Output the entries below without any alteration.

**** Records to use

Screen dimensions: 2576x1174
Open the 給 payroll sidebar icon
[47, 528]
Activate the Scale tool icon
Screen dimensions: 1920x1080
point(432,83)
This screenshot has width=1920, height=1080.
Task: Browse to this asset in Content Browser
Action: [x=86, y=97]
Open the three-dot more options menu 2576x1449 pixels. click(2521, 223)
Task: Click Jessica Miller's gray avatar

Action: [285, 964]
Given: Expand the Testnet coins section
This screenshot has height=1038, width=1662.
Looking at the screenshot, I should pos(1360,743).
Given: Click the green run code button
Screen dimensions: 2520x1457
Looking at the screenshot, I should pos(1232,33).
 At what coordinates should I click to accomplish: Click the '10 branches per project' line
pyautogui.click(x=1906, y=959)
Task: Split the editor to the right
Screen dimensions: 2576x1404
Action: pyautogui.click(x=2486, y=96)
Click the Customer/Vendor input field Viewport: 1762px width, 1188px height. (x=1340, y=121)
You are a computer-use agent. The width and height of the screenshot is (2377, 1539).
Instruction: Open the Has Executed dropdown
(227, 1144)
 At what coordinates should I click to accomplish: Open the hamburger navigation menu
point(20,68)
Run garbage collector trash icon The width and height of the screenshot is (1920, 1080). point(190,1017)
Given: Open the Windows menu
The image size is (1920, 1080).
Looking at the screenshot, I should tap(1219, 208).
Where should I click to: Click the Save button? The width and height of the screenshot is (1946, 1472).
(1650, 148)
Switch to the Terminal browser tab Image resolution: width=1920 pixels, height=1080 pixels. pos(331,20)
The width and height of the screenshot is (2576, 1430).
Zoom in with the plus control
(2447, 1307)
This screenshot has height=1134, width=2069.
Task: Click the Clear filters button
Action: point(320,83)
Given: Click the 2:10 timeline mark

********

# Result below
Screen dimensions: 2576x1174
Open the 給 payroll sidebar icon
[47, 528]
Activate the Scale tool icon
Screen dimensions: 1920x1080
point(432,83)
This screenshot has width=1920, height=1080.
Task: Browse to this asset in Content Browser
Action: [x=86, y=97]
Open the three-dot more options menu 2576x1449 pixels. click(2521, 223)
Task: Click Jessica Miller's gray avatar

Action: [285, 964]
Given: Expand the Testnet coins section
This screenshot has height=1038, width=1662.
Looking at the screenshot, I should pos(1360,743).
Given: Click the green run code button
Screen dimensions: 2520x1457
Looking at the screenshot, I should pos(1232,33).
 At what coordinates should I click to accomplish: Click the '10 branches per project' line
pyautogui.click(x=1906, y=959)
Task: Split the editor to the right
Screen dimensions: 2576x1404
Action: pyautogui.click(x=2486, y=96)
Click the Customer/Vendor input field Viewport: 1762px width, 1188px height. (x=1340, y=121)
You are a computer-use agent. The width and height of the screenshot is (2377, 1539).
Instruction: Open the Has Executed dropdown
(227, 1144)
 At what coordinates should I click to accomplish: Open the hamburger navigation menu
point(20,68)
Run garbage collector trash icon The width and height of the screenshot is (1920, 1080). point(190,1017)
Given: Open the Windows menu
The image size is (1920, 1080).
Looking at the screenshot, I should tap(1219, 208).
Where should I click to: Click the Save button? The width and height of the screenshot is (1946, 1472).
(1650, 148)
Switch to the Terminal browser tab Image resolution: width=1920 pixels, height=1080 pixels. pos(331,20)
The width and height of the screenshot is (2576, 1430).
Zoom in with the plus control
(2447, 1307)
This screenshot has height=1134, width=2069.
Task: Click the Clear filters button
Action: point(320,83)
Given: Click the 2:10 timeline mark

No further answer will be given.